Kampiunnews|Jakarta – Presiden Prabowo Subianto memastikan bahwa penanganan dan pemulihan bencana di sejumlah wilayah terdampak berada dalam kondisi terkendali. Hal tersebut disampaikan Presiden usai menyelesaikan kunjungan kerja selama dua hari ke daerah terdampak bencana di Provinsi Aceh dan Sumatera Utara, Sabtu (13/12/2025).
“Ya, saya lihat keadaan terkendali. Saya cek terus,” ujar Presiden Prabowo kepada awak media di Pangkalan TNI AU Soewondo, Kota Medan, Sumatera Utara.
Presiden menegaskan bahwa pemerintah terus melakukan pemantauan langsung terhadap kondisi di lapangan, khususnya di lokasi pengungsian. Menurutnya, pelayanan bagi para pengungsi berjalan dengan baik dan kebutuhan dasar masyarakat tetap terpenuhi.
“Di sana sini memang kondisi alam dan fisik ada keterlambatan sedikit. Tetapi saya cek ke semua tempat pengungsian, kondisi mereka baik, pelayanannya baik, dan suplai pangan cukup,” ungkap Presiden.
Dalam kunjungan tersebut, Presiden Prabowo meninjau sejumlah wilayah yang sempat terisolasi akibat bencana, di antaranya Takengon dan Bener Meriah. Presiden menekankan bahwa pembukaan akses terus dilakukan secara maksimal oleh seluruh petugas di lapangan.
“Di tempat yang paling terisolasi, seperti Takengon, kita bekerja keras untuk membuka jalan. Di Bener Meriah juga, saya kira jembatan sudah kembali berfungsi,” ujarnya.

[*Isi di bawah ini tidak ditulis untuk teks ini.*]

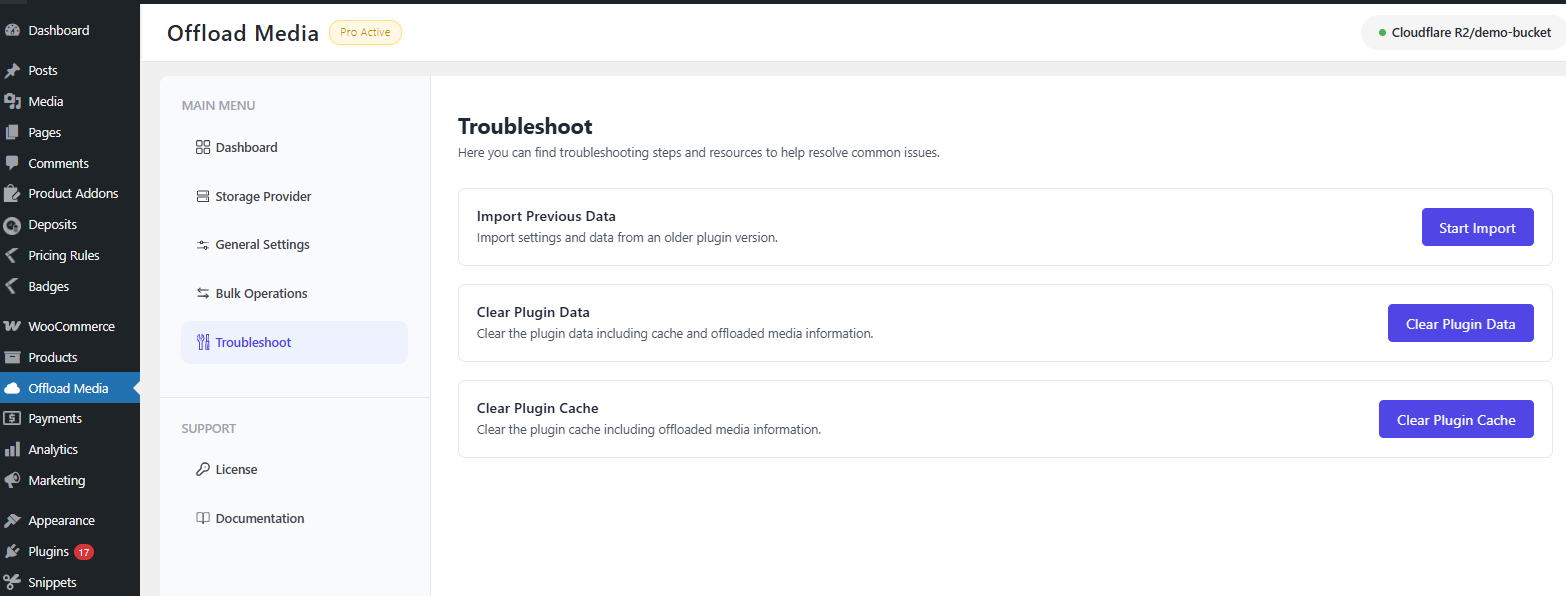The image size is (1566, 596).
Task: Click the Cloudflare R2/demo-bucket status pill
Action: click(1463, 33)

Presiden juga menyampaikan bahwa jalur menuju Aceh Tamiang kini telah kembali tersambung sehingga distribusi bantuan dapat berjalan lebih lancar. Menurut Presiden, hal tersebut merupakan hasil kerja keras seluruh petugas yang terlibat di lapangan.

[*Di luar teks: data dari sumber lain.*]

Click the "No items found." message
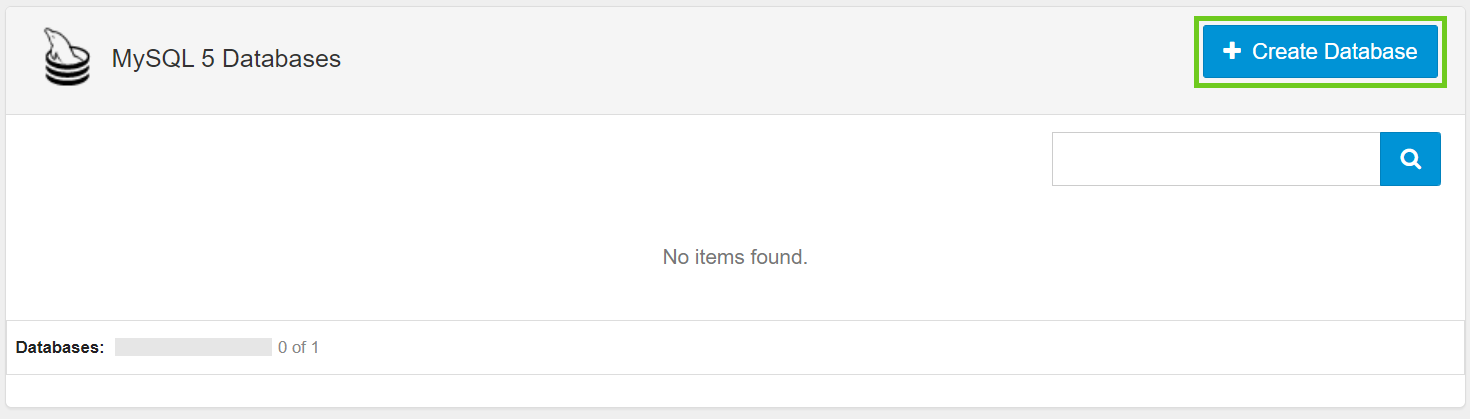 (735, 257)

“Kemarin saya dari Takengon, Bener Meriah, lalu ke Aceh Tamiang. Akses ke Tamiang sudah tembus. Untuk itu, saya ucapkan terima kasih kepada semua petugas. Pekerjaan mereka luar biasa,” kata Presiden.
Terkait pemulihan jaringan listrik, Presiden Prabowo menjelaskan bahwa proses tersebut masih menghadapi sejumlah kendala akibat kondisi alam dan medan yang berat. Beberapa wilayah, kata Presiden, masih terdampak banjir sehingga menghambat pemasangan jaringan listrik.
“Masih ada kendala. Sebagian wilayah masih banjir sehingga kabel-kabel belum bisa dipasang. Namun, insyaallah kita harapkan dalam waktu sekitar satu minggu ke depan dapat teratasi,” lanjutnya.
Meski demikian, Presiden mengingatkan agar semua pihak tetap realistis dalam menyikapi proses pemulihan pascabencana. Presiden juga mengapresiasi ketegaran masyarakat di wilayah terdampak serta memastikan pemerintah telah menyiapkan langkah-langkah lanjutan, termasuk penyediaan hunian.
“Saya melihat rakyat tetap tegar dan sabar. Saya disambut dengan sangat baik. Kita juga sudah merencanakan alokasi perumahan dan langkah-langkah lanjutan lainnya,” pungkas Presiden Prabowo.